_Exercise_
Scan the data, and whenever a line contains "filter", copy it.

_Records for the task_
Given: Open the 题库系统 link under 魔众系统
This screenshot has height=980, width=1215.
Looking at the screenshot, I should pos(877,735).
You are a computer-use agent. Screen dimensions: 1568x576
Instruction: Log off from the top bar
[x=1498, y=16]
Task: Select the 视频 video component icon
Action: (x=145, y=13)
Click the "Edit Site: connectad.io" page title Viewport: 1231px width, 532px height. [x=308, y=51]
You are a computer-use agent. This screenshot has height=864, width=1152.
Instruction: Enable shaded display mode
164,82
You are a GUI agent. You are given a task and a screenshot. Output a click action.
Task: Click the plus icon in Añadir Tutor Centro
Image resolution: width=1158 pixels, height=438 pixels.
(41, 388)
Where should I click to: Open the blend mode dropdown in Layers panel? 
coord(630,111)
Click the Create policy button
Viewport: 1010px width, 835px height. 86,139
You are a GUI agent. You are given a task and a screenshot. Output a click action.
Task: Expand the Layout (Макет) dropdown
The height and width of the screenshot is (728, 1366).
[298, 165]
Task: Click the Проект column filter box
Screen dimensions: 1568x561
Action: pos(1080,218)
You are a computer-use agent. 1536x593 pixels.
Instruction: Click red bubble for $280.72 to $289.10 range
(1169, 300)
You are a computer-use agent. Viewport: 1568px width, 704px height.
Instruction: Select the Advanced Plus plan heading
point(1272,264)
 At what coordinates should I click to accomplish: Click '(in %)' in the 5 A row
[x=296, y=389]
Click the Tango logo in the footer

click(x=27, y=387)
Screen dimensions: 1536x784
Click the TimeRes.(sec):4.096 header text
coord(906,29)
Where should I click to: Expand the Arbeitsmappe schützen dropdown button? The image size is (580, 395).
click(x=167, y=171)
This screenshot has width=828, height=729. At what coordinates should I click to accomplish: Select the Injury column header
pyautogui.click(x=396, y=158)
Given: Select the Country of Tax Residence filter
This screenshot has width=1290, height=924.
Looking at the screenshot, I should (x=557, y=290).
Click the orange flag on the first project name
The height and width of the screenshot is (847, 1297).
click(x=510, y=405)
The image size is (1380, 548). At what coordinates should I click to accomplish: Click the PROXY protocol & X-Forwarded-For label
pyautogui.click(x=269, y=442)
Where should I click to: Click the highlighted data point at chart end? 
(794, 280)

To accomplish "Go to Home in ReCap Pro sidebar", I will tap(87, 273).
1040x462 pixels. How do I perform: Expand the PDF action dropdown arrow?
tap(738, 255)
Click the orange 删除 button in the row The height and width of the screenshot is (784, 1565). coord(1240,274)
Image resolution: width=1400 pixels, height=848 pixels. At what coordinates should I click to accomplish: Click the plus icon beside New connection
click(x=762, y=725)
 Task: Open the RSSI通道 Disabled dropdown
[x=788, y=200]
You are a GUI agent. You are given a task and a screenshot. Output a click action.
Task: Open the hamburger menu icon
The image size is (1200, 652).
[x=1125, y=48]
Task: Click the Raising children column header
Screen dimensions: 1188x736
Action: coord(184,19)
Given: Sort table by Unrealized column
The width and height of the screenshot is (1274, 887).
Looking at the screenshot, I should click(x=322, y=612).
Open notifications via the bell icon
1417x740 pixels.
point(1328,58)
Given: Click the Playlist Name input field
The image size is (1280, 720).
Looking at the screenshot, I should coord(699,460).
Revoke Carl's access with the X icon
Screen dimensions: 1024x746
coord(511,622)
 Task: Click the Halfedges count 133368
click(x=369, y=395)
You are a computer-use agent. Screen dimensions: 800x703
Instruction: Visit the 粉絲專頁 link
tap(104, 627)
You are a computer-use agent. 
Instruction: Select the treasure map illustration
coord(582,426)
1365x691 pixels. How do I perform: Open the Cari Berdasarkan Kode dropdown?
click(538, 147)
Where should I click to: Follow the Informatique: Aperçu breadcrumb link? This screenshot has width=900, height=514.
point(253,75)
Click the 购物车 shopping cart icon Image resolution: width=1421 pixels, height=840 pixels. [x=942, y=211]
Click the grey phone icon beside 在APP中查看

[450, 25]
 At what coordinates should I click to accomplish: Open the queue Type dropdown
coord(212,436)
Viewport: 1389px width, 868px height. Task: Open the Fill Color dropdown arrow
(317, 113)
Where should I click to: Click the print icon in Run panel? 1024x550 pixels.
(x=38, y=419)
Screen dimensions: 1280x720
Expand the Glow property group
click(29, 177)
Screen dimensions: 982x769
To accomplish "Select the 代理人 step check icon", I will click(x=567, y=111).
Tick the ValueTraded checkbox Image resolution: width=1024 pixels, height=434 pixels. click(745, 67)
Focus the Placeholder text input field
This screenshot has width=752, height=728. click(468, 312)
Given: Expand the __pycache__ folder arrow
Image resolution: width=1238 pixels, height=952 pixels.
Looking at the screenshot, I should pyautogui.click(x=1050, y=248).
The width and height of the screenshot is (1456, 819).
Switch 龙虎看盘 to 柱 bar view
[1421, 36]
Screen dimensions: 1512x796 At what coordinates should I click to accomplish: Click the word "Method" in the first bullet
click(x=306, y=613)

_Completed exercise_
Task: Click the Проект column filter box
Given: Select the Country of Tax Residence filter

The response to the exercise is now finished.